Assigned task:
Produce a word-for-word copy of the line that contains "Task: Toggle 返り点 setting to 有" and each line after it through the end of the material, omitting pictures and all other lines.

Data for this exercise:
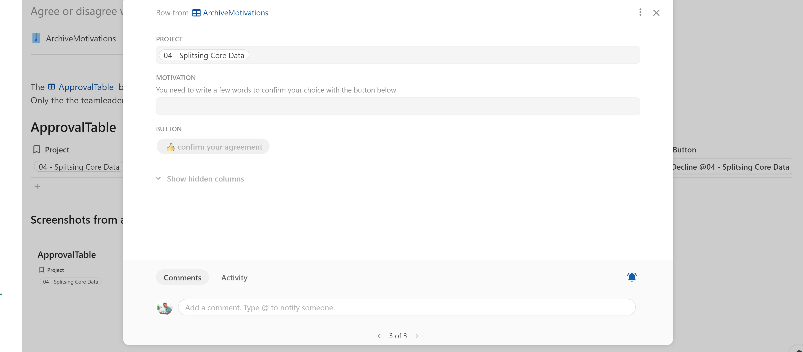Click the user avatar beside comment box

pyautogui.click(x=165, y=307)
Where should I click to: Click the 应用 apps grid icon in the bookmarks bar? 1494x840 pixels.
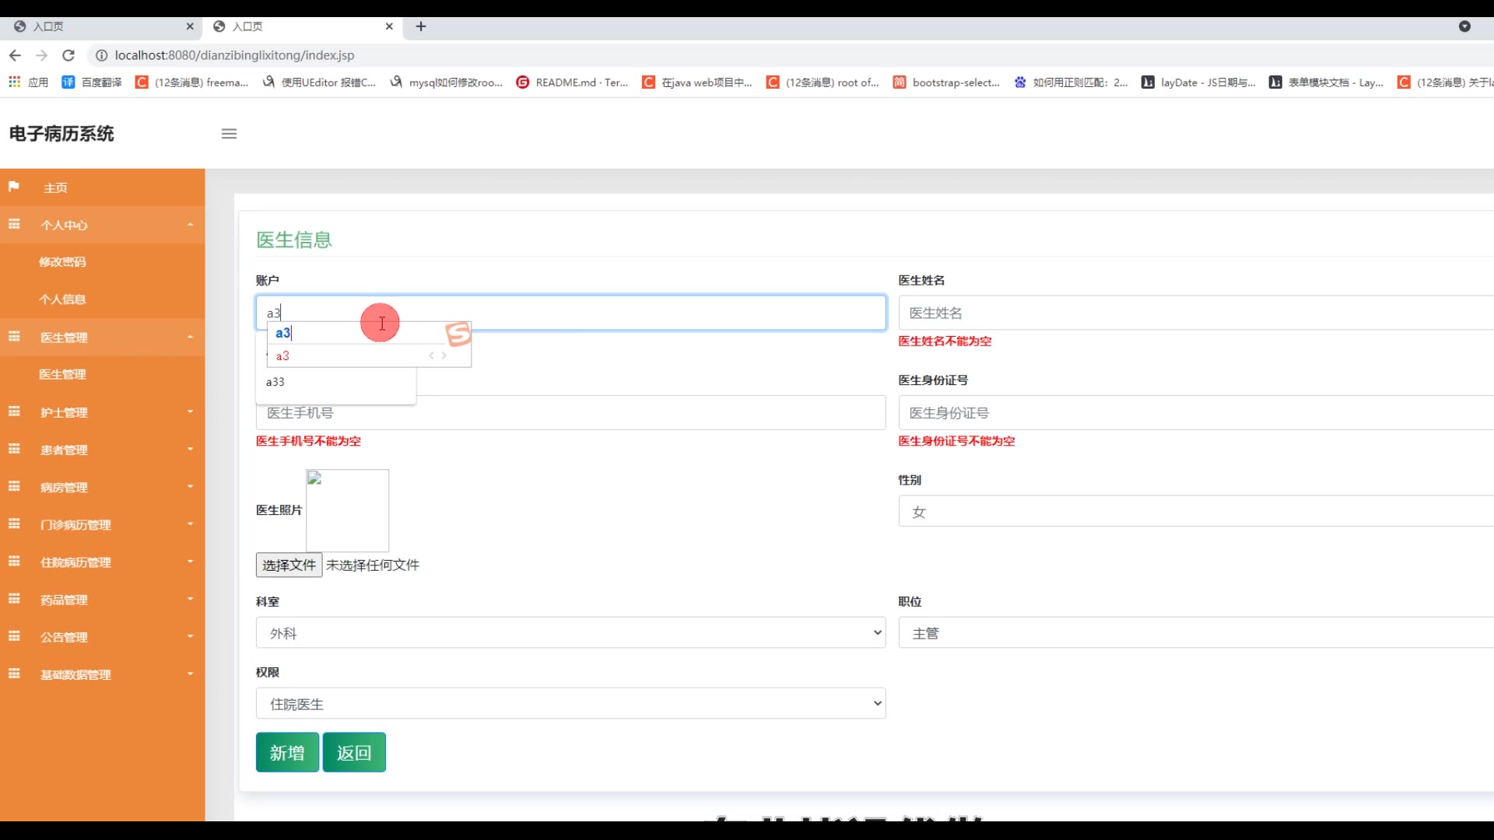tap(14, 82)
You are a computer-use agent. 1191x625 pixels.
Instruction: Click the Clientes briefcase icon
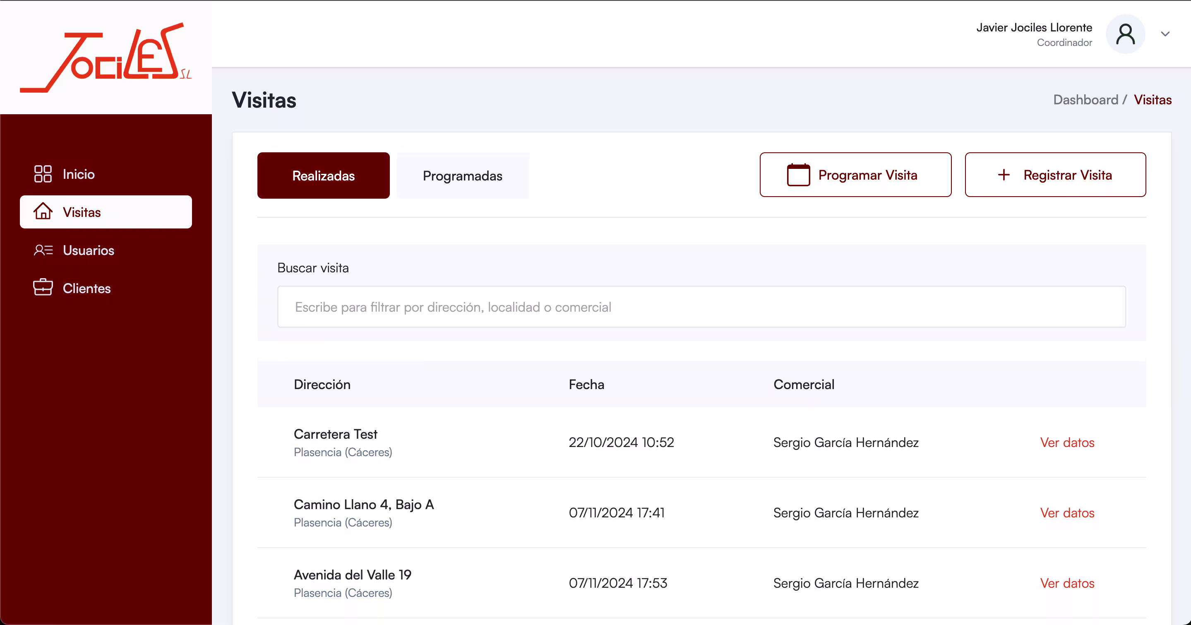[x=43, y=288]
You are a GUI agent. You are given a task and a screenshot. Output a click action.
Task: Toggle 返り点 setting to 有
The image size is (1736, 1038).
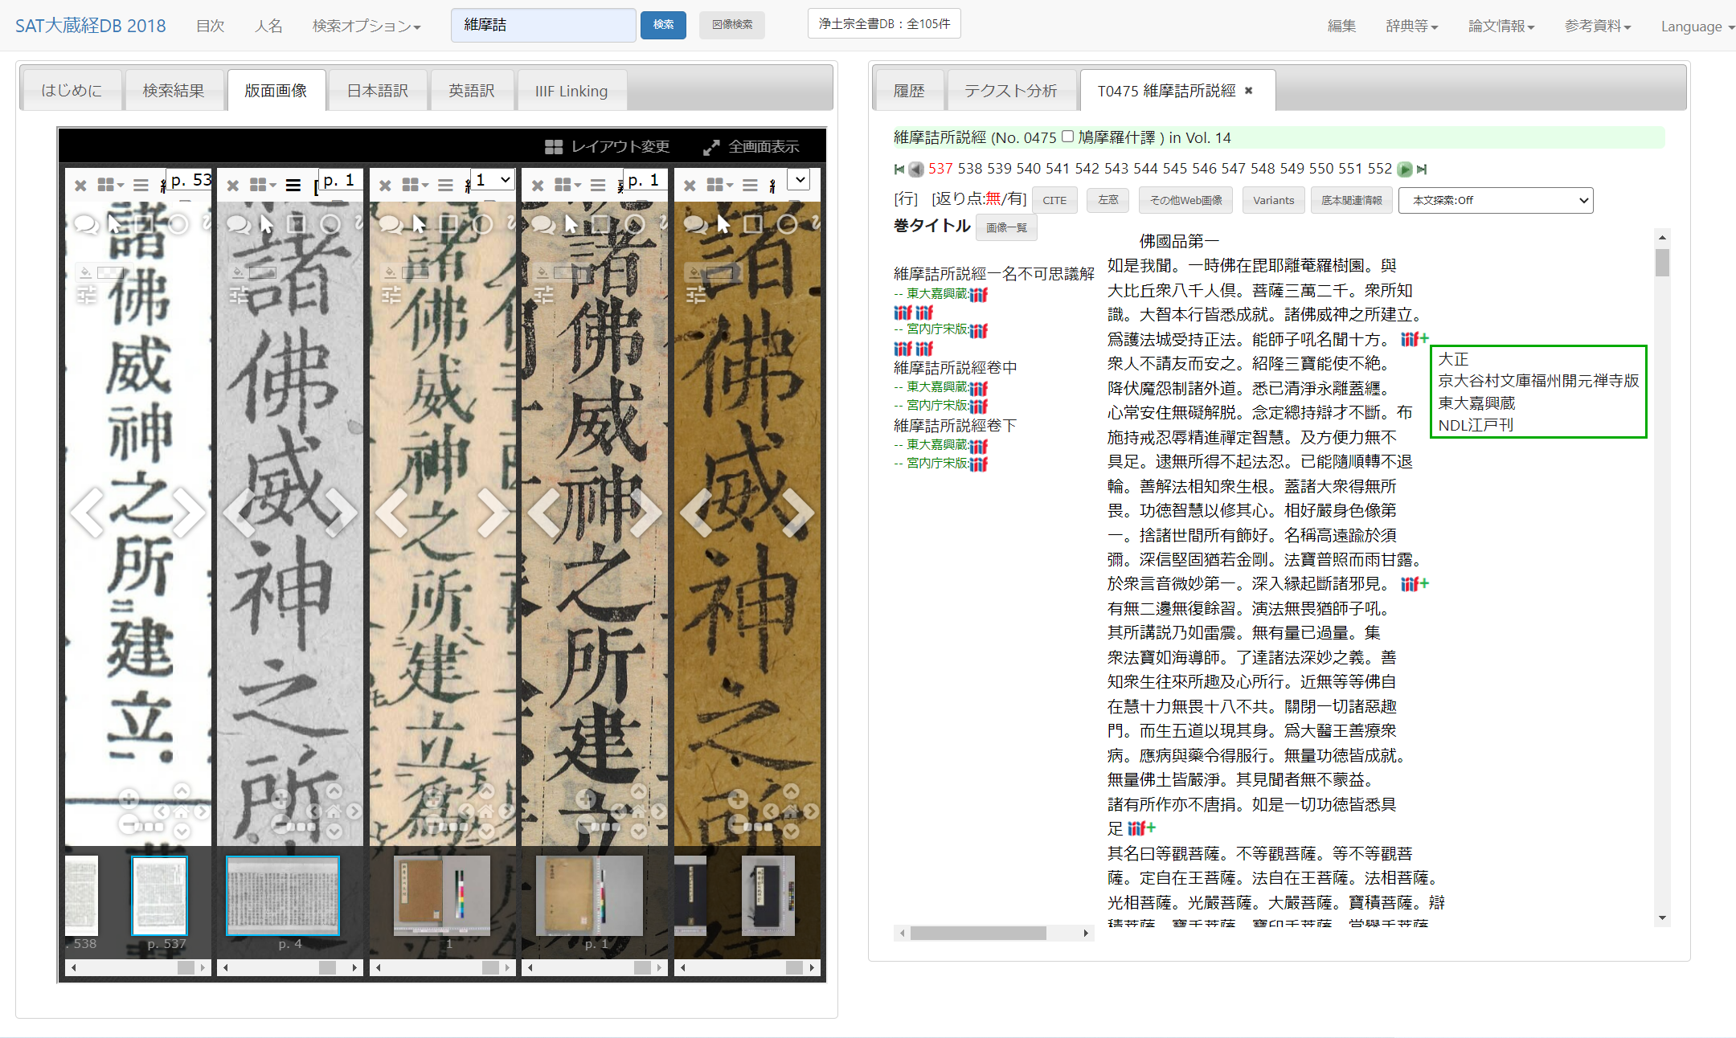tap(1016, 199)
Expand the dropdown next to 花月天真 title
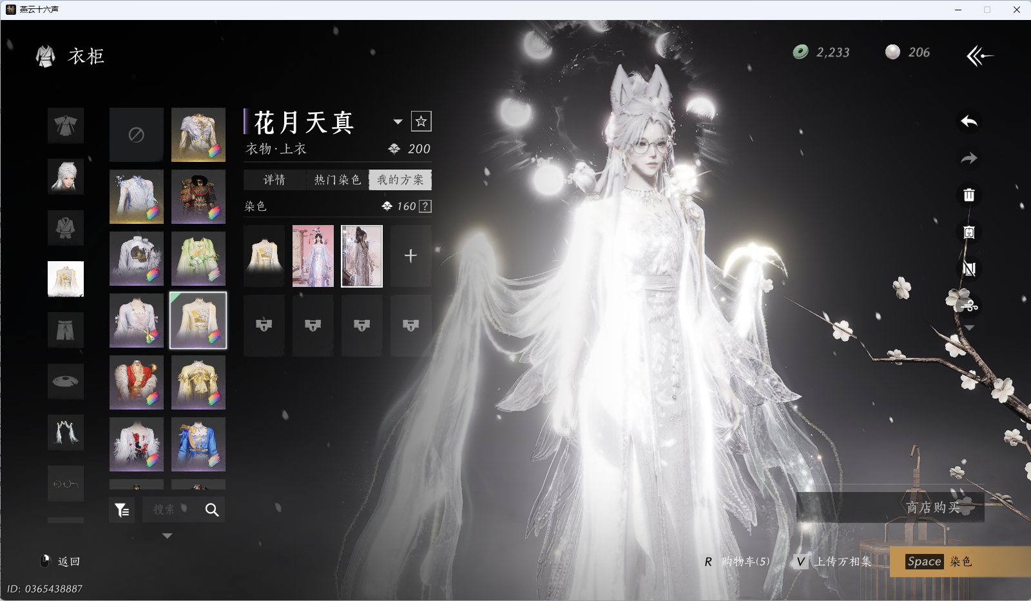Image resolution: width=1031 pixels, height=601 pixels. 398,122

Solution:
Task: Toggle 返り点 setting to 有
The image size is (1736, 1038).
tap(1016, 199)
Expand the dropdown next to 花月天真 title
Image resolution: width=1031 pixels, height=601 pixels. 398,122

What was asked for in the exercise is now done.